3. From {Carter 1937}"
"... we should hardly judge his 14-point and his 18-point to be members of one family."
4. No, not "Benton in 1885." The first use of a pantograph to cut matrices was in 1882 at the Central Type Foundry by William Schraubstadter and Gustave Schroeder. Linn Boyd Benton probably cut patrices in 1883 (although there is no actual documentation of this), and was advertising the ability to cut punches by machine in steel in 1884. Benton did not actually cut matrices directly until 1899, by which time matrix engraving was an established third-party commercial service. ATF and H. L. Bullen constructed a distorted history of the origins of machine type-making which canonized Benton, to their advantage, but which obscured his actual contributions. These contributions were other than, and from a technical point of view deeper than, what ATF/Bullen said they were. (He developed no less than five distinct pantographs, for example.) Linn Boyd Benton was a precise man, and he deserves equal precision in our memory of him. See also the Notebook on typemaking Beyond (and Before) Benton.
5. From {Updike 1922}:
"But a design for a type alphabet that may be entirely successful for the size for which it is drawn [his italics], cannot be successfully applied to all other sizes of the same series. Each size is law unto itself [my italics] ..." (Vol. 1, p. 11)
6. When a Linotype mold is increased in size, the extra space goes at the top of the type body. The alignment of the type on the slug remains the same relative to the bottom of the type body. Type of "x on y" (e.g., 7 on 8) is lined the same as x (lined the same as 7 point, in this example). True 8 point type would have a different lining and would not line with 7 point type.
7. Typically by "font" we now mean what would more precisely be called a "job font." This is a relatively small amount of type suitable for getting started for general jobbing work. You can't set a book with just one job font. When handset type dominated large-scale composition, printers typically bought "weight fonts" - fonts by the pound. There were also other sales units available, such as "foundry lines" (36 pica lines of just one sort, not fonted). For a more complete discussion, see the Notebook on Type Foundry Products.
8. Confusingly, in a different place he calls it "Monotype Modern Extended 8A." I can find no indication in any surviving Lanston literature that an extended version of series 8 was ever cut. ( {Knuth 1982}, p. vi).
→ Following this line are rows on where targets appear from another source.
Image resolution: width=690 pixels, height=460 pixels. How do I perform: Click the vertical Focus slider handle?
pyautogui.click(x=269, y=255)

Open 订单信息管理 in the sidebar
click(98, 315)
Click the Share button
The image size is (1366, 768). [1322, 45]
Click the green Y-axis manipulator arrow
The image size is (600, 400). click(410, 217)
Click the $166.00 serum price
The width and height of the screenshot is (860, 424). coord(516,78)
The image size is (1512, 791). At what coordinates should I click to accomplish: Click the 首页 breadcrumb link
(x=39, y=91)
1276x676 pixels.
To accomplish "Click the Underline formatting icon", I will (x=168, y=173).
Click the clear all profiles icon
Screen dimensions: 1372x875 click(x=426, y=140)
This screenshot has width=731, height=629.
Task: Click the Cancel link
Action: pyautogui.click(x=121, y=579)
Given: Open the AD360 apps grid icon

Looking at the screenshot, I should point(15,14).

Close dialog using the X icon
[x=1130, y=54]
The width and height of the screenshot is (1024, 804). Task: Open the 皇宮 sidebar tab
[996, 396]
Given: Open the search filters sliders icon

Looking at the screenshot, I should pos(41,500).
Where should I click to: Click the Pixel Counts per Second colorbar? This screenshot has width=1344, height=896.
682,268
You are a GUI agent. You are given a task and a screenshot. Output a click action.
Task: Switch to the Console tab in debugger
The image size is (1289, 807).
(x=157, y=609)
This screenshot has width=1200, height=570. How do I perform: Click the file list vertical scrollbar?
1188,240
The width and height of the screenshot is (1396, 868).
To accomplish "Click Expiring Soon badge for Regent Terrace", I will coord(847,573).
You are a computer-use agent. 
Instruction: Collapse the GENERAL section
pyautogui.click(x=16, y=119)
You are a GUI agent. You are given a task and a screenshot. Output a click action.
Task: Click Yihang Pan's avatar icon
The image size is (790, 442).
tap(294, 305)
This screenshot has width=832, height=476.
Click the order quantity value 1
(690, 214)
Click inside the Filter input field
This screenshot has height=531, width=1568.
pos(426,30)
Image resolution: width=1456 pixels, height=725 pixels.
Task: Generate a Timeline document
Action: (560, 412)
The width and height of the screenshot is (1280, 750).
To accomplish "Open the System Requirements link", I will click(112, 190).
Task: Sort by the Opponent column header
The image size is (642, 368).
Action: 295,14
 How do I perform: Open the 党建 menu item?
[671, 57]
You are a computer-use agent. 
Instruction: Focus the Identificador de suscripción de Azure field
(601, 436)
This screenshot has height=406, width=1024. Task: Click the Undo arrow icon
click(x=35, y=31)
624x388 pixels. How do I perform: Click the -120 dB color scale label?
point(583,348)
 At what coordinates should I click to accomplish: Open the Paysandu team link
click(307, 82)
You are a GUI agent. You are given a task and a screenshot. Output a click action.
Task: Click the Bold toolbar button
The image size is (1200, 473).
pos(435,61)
Lanston Series 8 was cut in lowercase, caps, and small caps from 4 to 12 point for regular composition matrix case arrangements and in "large comp" sizes (14 and 18 point) for special case arrangements. It was not cut in display or Giant Caster sizes.
{Carter 1937} Carter, Harry. "The Optical Scale in Typefounding." Typography, No. 4 (Autumn, 1937): 2-6.
{Knuth 1982} Knuth, Donald E. "The Concept of a Meta-Font." Visible Language, No. 16 (1982): 3-27.
This paper has been reprinted in Digital Typography. (Stanford, CA: CSLI Publications, 1999): 289-313. Since this is the more generally accessible source, page references here are to this reprint.
{Knuth 1986} Knuth, Donald E. Computer Modern Typefaces (Volume E of the series "Computers and Typesetting") Reading, MA: Addison-Wesley Publishing Co., 1986.
{Updike 1922} Updike, Daniel Berkeley. Printing Types: Their History, Forms and Use (1922).